While both Houses have made significant progress in their respective appropriations efforts, it remains unlikely that the process will be complete by the September 30 end of FY18. We anticipate at least one and potentially several continuing resolutions flat-funding the government before final FY19 budget numbers are signed into law.
As the bills for FY19 were being drafted and sent for mark up, Congress was simultaneously working to address the administration’s rescissions package, which called for impounding and ultimately cutting $15.4 billion in unused discretionary and mandatory spending authority. Two areas of particular concern in the package were cuts of $400 million in USAID Ebola funding and $800 million in Center for Medicare and Medicaid Innovation (CMMI) funding. Although the administration cancelled the proposed Ebola funding rescission, the House passed legislation to implement the other proposed cuts. The Senate, however, voted not to discharge the bill by the June 22 deadline, so no rescissions took place.
The House passed bipartisan legislation giving shape to more than 50 discrete proposals aimed at addressing the opioid crisis, including language intended to amplify efforts to research and develop non-addictive pain treatments.
Another bipartisan bill pending in the House would repeal the medical device excise tax, which has twice been suspended, the second suspension expiring in 2020. While these serial, two-year suspensions are a welcome reprieve from the unintended consequences of this tax on medical technology innovation, a permanent repeal is the only way to alleviate investment uncertainty and fully restore the pace of medical device progress. The most likely path to passage for this legislation is tax extenders or omnibus legislation.

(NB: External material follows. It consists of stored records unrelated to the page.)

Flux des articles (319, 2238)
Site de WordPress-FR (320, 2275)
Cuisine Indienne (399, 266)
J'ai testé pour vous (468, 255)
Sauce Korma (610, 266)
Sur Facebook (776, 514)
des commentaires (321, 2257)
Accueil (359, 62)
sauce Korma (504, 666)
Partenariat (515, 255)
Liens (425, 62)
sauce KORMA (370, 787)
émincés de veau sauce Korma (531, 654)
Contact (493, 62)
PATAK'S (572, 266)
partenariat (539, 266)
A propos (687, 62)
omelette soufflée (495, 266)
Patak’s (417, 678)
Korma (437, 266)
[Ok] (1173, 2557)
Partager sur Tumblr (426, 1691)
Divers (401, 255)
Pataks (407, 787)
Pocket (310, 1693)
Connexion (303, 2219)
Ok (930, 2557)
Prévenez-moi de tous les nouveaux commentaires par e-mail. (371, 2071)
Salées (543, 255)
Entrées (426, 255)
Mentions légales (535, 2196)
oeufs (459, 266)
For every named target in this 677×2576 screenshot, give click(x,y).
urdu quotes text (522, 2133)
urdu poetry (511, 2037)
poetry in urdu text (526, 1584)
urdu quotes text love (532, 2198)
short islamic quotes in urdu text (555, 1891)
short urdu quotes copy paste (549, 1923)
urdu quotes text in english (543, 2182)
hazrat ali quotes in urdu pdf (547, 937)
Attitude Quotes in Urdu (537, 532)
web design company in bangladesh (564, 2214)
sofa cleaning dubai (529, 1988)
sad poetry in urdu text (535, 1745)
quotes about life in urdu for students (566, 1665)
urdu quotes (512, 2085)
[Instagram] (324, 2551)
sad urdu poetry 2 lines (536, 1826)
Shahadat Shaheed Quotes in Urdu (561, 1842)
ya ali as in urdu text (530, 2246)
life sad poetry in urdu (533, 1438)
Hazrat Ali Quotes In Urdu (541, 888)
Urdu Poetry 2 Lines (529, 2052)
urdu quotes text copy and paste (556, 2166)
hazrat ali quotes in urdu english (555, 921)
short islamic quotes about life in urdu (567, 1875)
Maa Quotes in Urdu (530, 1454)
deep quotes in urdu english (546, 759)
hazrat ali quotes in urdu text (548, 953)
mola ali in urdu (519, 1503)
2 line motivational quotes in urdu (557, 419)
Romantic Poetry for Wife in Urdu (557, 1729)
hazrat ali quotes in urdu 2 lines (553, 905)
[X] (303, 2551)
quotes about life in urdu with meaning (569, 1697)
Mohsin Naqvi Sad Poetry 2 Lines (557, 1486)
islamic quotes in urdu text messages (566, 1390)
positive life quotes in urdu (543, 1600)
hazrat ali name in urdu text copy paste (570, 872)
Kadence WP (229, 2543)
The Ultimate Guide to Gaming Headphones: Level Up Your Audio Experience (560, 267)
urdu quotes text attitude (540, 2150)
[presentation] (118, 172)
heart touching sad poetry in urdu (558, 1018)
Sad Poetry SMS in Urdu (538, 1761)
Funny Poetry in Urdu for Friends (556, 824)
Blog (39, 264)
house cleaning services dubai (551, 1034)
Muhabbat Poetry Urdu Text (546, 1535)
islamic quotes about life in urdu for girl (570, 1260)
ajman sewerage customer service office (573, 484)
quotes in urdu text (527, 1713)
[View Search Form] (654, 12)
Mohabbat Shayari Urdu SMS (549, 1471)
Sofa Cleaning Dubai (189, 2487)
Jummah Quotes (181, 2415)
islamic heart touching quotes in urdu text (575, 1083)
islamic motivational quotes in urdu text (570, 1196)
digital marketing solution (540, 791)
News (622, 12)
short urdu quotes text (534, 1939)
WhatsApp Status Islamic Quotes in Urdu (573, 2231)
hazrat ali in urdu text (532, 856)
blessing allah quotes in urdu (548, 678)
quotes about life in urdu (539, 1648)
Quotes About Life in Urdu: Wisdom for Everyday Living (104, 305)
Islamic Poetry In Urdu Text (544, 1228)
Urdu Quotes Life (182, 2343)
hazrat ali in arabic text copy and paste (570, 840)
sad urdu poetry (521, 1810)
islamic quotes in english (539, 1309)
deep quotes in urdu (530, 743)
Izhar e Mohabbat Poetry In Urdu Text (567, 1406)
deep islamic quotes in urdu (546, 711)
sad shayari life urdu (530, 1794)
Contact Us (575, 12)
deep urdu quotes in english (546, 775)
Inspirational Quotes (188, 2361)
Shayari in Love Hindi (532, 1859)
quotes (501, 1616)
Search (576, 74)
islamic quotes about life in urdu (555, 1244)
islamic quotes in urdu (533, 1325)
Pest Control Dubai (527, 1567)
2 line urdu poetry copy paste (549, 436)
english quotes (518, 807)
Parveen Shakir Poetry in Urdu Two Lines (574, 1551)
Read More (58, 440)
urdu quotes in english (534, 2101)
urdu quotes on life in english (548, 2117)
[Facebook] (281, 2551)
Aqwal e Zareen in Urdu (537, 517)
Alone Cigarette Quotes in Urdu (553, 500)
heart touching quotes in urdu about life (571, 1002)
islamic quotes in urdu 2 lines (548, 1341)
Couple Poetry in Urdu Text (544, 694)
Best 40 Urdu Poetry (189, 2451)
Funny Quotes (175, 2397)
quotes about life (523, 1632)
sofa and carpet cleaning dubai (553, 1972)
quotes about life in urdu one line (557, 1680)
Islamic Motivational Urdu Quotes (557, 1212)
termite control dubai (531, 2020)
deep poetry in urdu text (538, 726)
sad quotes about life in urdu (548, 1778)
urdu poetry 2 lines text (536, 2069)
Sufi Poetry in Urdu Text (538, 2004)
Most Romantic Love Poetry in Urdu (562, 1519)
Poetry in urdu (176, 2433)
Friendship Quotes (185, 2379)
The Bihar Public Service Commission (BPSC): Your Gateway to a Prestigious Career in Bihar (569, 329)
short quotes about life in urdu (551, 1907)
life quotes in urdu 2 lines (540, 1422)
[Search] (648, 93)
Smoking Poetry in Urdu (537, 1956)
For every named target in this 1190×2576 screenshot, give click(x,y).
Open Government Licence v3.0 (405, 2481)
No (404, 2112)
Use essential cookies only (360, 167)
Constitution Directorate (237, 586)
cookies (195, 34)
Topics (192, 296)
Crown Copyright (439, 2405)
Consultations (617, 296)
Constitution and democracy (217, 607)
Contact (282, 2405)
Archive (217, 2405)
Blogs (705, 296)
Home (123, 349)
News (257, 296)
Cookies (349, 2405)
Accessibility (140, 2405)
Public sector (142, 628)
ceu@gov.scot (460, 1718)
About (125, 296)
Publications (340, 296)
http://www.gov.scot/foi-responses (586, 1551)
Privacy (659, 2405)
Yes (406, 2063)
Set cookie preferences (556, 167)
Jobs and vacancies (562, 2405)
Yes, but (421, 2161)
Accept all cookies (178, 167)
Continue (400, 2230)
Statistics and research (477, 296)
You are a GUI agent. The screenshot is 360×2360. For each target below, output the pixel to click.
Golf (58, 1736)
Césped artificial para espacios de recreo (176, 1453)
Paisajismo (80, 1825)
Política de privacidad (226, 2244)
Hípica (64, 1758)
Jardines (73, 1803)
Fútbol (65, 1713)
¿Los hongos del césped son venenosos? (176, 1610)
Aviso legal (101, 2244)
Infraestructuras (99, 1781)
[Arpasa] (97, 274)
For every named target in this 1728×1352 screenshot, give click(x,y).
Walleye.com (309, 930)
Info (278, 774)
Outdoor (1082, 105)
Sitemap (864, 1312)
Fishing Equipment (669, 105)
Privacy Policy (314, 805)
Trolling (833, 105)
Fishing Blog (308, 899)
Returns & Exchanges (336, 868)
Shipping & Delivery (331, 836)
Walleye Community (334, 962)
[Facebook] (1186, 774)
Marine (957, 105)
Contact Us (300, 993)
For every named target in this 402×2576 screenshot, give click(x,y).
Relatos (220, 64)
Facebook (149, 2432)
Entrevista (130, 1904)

On July 12, Agency for Healthcare Research and Quality (AHRQ) Director Gopal Khanna met with Research!America and Health IT Coalition member organizations to discuss his goals for the agency and vision for a health care system that leverages advances in IT to maximize the societal return on every health care dollar. Mr. Khanna said that to maximize its own return, AHRQ must not only fulfill the continuing demand for health services research, but work closely with other health care stakeholders to anticipate and meet the research needs of a rapidly evolving health care system.